この匂いは……そうか、カレーライスの匂いだ。
最後にカレーを食べたのはいつだったっけ。
そういえば、しばらく食べていないかもしれない。
なんだかむしょうにカレーが食べたくなった。
思いっきり、辛い奴がいい。
火を噴くような辛さで、
今のこの状況を一瞬でいい。。。
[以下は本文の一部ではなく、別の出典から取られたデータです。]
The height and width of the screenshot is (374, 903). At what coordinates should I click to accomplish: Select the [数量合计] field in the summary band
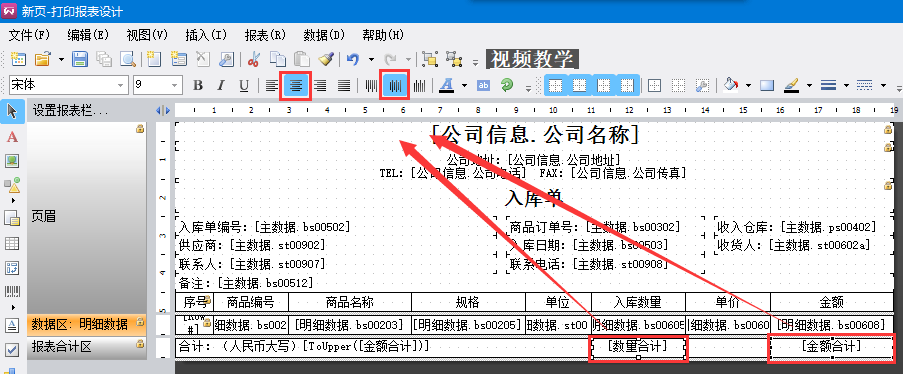click(x=638, y=346)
忘れたい。

カレーの匂いを無意識にたどり、何となくあたりを見回す。
すると、何か白いものがこちらに近づいてくるのに気がついた。
よく見ると、どうやら小さな仔犬らしい。
まるで、綿菓子みたいなふわふわの真っ白い仔犬が、
私にどんどん近づいてくるのだ。

かわいい……。

その愛らしい瞳を見つめた時、
きっと、だれもが思うであろう衝動に私は駆られる。

……抱っこしたい。
 
それ程、犬好きという訳ではない。
でも、抱き上げずにはいられないような愛くるしさが、
その仔犬には備わっていた。
思わず近寄り手を伸ばす。
思ったより、もっとずっと、その仔犬は柔らかに出来ていた。
頬ずりしようと顔を近づけた時、その信じられない出来事は起こった。
 
「はじめまして。僕、死神です。
 お迎えに上がりました。
 夏川流音ちゃん。」
 
仔犬が喋った。そして、私の名前を呼んだ。
この理解の範囲を遥かに超えた出来事に、
私はあろう事か、笑い出してしまった。
すでに、思考回路はショートしていた。
ただ、その仔犬に見える死神を抱きしめながら、
私にはヘラヘラと笑う事しか出来なかった。
               
                 つづく。。。